Purdue University Calumet’s School of Education is offering a tuition-free program for teachers to become licensed in intense intervention.
The program is being funded by a $769,555 grant Purdue Calumet received from the U.S. Department of Education.
“The grant was awarded to Purdue Calumet to address the critical need for teachers in northwest Indiana who are licensed to serve K-12 students with intense intervention needs,” Purdue Calumet Program Director and Associate Professor of Education Rita Brusca-Vega said. “Having educators with expertise in autism spectrum disorders and other significant disabilities will benefit the children, their families and school programs in our region.”

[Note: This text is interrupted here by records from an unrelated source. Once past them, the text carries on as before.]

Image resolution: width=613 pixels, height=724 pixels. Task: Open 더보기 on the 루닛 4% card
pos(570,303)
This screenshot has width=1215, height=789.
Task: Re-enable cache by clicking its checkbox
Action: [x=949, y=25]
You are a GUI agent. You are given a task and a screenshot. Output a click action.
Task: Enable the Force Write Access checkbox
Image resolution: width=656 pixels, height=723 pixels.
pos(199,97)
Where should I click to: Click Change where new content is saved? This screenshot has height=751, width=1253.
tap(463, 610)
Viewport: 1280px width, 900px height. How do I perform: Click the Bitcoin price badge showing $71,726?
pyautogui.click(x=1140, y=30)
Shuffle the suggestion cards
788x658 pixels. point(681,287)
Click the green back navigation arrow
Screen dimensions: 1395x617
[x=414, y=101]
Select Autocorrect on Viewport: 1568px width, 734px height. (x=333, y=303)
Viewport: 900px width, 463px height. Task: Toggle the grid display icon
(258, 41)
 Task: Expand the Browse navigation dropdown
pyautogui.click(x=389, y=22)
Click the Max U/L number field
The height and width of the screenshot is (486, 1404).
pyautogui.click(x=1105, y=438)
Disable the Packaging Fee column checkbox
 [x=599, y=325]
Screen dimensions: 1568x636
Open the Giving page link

The two-year, part-time program begins this fall and will provide instruction on characteristics and issues relating to students who have significant cognitive, behavioral and /or physical disabilities. More specifically, the program also will focus on autism and working with diverse families.
Admission is competitive, and applicants must have a valid teaching license in general or special education, a 3.0 / B grade average in undergraduate and/or graduate course work, and current experience or plans to serve students with intense intervention needs. Applicants also must meet requirements for admission to the Purdue Graduate School.
Brusca-Vega said there are about 20 openings for teachers this fall and an additional 20 openings anticipated when the program is offered again in fall 2011.
Interested teachers should e-mail a letter of interest and current resume, attached as a single document and labeled with the applicant’s name, to Brusca-Vega at firstname.lastname@example.org. The review process begins June 19 and will continue until openings are filled.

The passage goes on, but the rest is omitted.